Add 71 to every coordinate in the answers, and write out again the lines from the one containing "You are a computer-use agent. 430x454 pixels." through the one containing "point(211,387)", requests included. Leave the pictures out.

Task data:
---*---

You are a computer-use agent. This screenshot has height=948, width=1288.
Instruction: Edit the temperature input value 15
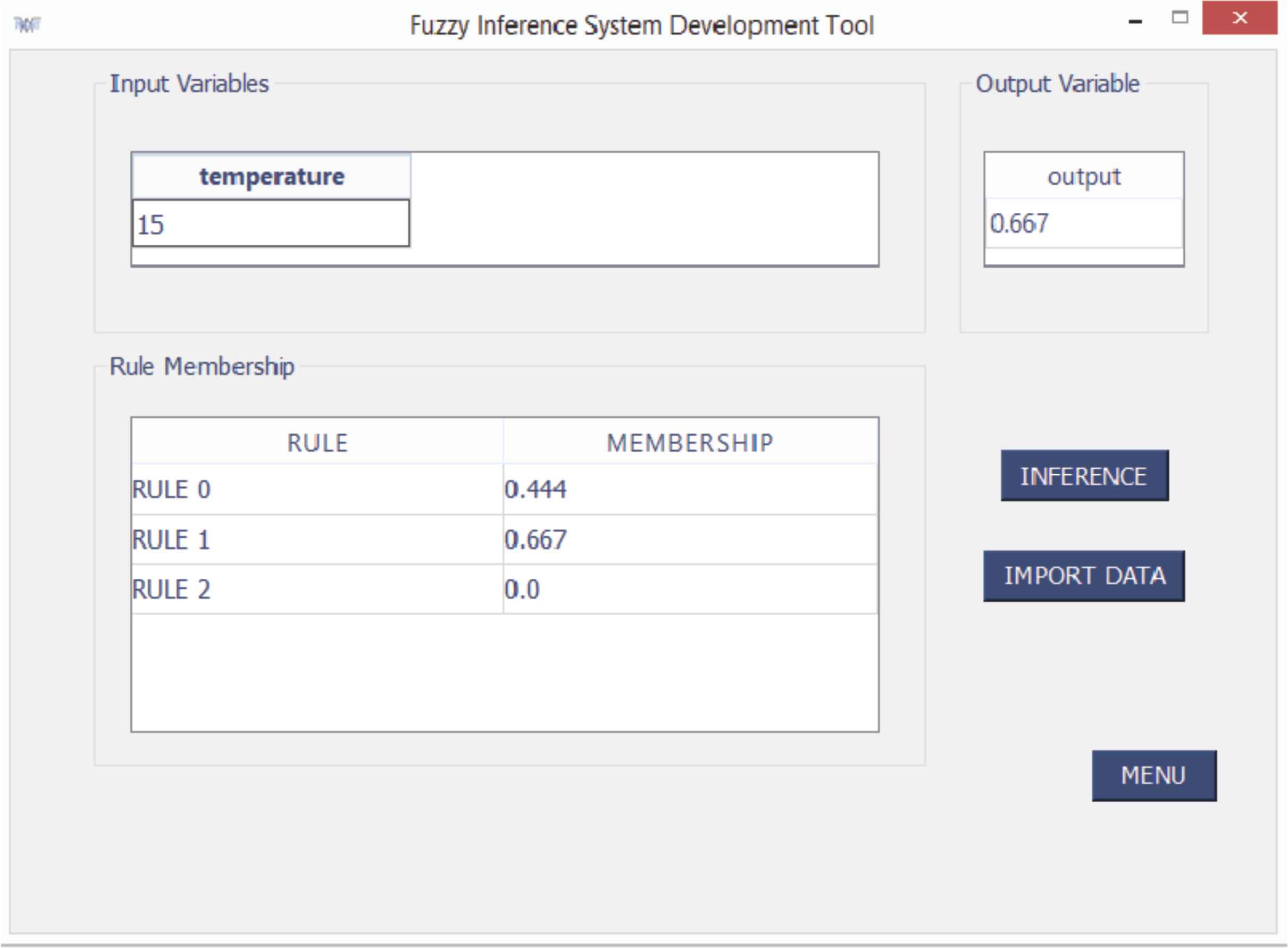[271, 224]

---*---

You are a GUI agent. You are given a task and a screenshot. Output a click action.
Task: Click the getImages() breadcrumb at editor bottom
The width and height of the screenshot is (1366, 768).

---*---

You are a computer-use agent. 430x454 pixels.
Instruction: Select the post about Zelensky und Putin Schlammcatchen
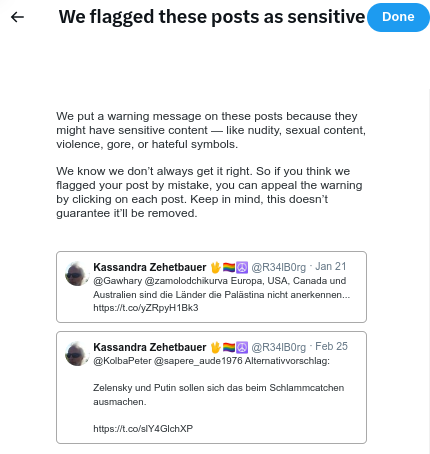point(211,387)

---*---

Complete output:
You are a computer-use agent. 430x454 pixels.
Instruction: Select the post about Zelensky und Putin Schlammcatchen
point(282,458)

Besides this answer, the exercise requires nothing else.